Once you can see the full extent of the work, you can apply one of the most cost-effective and brilliant tricks of software development: you can choose not to do it. Once you have sliced your way to a valuable set of work, you can continue onto the second way to improve your software development process.
Limit Work in Process
When there is a lot to be done, it can be tempting to start a lot at the same time. This makes everything take much longer. It’s mathmatical fact. It’s empirical. It has been put to bed. The more you start, the longer you have to wait for everything you have started. The solution to this problem is simple. Start less. When you start less, you finish more.
This sometimes requires quite a bit of reinforcement. I regularly express my preference for something to be deployed, rather than for new work to be started. You can make this preference explicit by limiting how much work can be in any particular state. To make this work, you may also need to limit how big any piece of work is. By putting limits on your work in process, you unblock the flow of value.
Many teams also find that once you reduce work in process, you discover lots of other ways to improve your software development process.b
Deliver Early and Often
Once you can see all of the work and you have limited how much can be active at once, you may find this next part emerges naturally. In case it doesn’t, you need to ensure that you deliver early and often. Small regular releases lower the risk of bad releases. Not only will a small release statistically reduce the chance of a bug, doing releases regularly means you’ll do a better job of deployments.

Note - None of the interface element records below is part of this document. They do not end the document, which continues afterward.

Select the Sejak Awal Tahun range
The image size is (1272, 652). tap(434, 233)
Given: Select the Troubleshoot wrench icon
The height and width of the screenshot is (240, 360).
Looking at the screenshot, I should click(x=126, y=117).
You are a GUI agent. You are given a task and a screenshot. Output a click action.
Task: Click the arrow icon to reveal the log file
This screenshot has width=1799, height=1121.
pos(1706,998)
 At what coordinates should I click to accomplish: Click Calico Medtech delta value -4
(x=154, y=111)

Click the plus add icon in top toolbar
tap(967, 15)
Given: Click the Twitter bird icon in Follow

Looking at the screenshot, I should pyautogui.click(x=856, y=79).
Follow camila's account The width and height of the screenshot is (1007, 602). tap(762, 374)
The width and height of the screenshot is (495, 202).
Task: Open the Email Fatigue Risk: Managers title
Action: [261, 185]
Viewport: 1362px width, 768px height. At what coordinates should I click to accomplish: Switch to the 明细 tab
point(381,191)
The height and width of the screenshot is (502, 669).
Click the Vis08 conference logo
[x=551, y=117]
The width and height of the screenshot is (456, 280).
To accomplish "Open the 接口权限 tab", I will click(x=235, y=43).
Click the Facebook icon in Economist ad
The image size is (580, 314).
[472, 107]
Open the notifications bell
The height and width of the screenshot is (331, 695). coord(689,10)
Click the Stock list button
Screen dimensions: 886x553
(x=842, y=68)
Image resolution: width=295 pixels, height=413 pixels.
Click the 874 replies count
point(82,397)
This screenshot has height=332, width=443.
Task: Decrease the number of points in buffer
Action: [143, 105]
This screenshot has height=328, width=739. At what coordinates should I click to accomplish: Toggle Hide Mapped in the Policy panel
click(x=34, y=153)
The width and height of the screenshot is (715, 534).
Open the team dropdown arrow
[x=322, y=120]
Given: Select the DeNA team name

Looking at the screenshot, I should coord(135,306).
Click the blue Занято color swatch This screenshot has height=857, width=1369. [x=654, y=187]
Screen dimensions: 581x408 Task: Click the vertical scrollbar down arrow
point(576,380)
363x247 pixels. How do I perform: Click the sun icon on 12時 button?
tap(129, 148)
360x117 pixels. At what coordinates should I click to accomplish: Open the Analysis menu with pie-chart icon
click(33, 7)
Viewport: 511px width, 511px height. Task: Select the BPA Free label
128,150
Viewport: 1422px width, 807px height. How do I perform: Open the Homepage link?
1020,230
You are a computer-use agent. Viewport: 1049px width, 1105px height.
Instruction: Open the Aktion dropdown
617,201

I have encouraged teams to deliver more often. I have encouraged them to do it on days they previously never released on (whether for practical or superstitious reasons). Basically, I encourage the thought pattern of “this could go live at any time”. You can’t squeeze quality in during the preparation for a deployment; it has to be there all the time.
Saving up lots of features to release in one go doesn’t make sense when you think of things in terms of the whole organisation. If you have a bug that causes one-hundred customers a day to phone customer services for support, why would you hold onto it for a week in order to deploy at the same time as other work? That’s up to five-hundred failure demand phone calls, plus countless hours of wasteful internal dialog talking about a problem that has already been solved (just not made available). Now imagine that one of the other features in that release has an issue… you’re now rolling back and re-introducing the bug because of some unrelated issue you have introduced.
Whenever I introduce these three concepts, it makes people happier. The developers are happier because the work becomes manageable, the stakeholders are happy because they get regular releases of valuable software, the customer services team are happy because they aren’t taking those phone calls, and the customer is happy because their software works.
Make the work visible. Limit work in process. Delivery early and often.